━━━━━ MATERIAL SUPPLIED ━━━━━
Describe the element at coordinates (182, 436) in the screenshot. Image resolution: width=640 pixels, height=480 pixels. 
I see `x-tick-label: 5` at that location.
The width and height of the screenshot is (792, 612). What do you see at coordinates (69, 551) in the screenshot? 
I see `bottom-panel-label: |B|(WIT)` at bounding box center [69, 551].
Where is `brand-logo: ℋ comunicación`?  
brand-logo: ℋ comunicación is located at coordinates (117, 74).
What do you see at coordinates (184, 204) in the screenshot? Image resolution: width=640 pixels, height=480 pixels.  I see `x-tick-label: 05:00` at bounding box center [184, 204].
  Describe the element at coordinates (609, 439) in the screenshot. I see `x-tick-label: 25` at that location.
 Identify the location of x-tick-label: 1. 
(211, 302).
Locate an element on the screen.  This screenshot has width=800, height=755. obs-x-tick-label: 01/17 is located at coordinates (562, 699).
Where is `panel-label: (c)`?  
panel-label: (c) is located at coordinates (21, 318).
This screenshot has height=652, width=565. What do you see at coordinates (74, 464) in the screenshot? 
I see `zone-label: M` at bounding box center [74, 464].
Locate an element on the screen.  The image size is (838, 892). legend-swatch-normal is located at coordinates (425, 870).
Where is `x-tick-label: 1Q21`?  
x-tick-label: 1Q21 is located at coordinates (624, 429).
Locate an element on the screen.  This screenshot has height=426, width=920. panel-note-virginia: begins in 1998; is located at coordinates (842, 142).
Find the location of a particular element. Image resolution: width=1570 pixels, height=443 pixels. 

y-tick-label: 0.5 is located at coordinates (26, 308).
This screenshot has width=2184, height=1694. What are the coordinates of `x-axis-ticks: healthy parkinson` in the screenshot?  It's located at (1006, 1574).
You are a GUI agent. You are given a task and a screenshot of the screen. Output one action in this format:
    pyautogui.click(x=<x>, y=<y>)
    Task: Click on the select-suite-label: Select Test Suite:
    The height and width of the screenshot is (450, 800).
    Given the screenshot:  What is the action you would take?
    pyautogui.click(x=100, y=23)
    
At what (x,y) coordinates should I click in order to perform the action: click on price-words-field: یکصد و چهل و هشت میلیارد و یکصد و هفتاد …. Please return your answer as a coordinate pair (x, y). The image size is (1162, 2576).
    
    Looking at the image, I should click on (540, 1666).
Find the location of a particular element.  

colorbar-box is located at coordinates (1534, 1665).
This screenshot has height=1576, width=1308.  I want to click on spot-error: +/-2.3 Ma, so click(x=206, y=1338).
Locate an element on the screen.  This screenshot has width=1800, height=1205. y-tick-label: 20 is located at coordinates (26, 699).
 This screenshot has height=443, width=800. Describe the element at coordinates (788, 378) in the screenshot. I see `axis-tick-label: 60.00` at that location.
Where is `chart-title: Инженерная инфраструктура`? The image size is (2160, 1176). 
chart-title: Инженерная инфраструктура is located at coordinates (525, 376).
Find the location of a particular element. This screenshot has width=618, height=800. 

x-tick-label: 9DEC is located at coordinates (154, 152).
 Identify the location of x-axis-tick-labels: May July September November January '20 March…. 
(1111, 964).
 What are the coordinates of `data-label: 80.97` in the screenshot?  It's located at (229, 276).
━━━━━
Starting at the line that contains "Find the location of a particular element. This" and continuing through the last line of the material, present those lines as a numbered list, omitting any blank lines.

1. Find the location of a particular element. This screenshot has width=618, height=800. 
2. x-tick-label: 9DEC is located at coordinates (154, 152).
3.  Identify the location of x-axis-tick-labels: May July September November January '20 March…. 
4. (1111, 964).
5.  What are the coordinates of `data-label: 80.97` in the screenshot?  It's located at (229, 276).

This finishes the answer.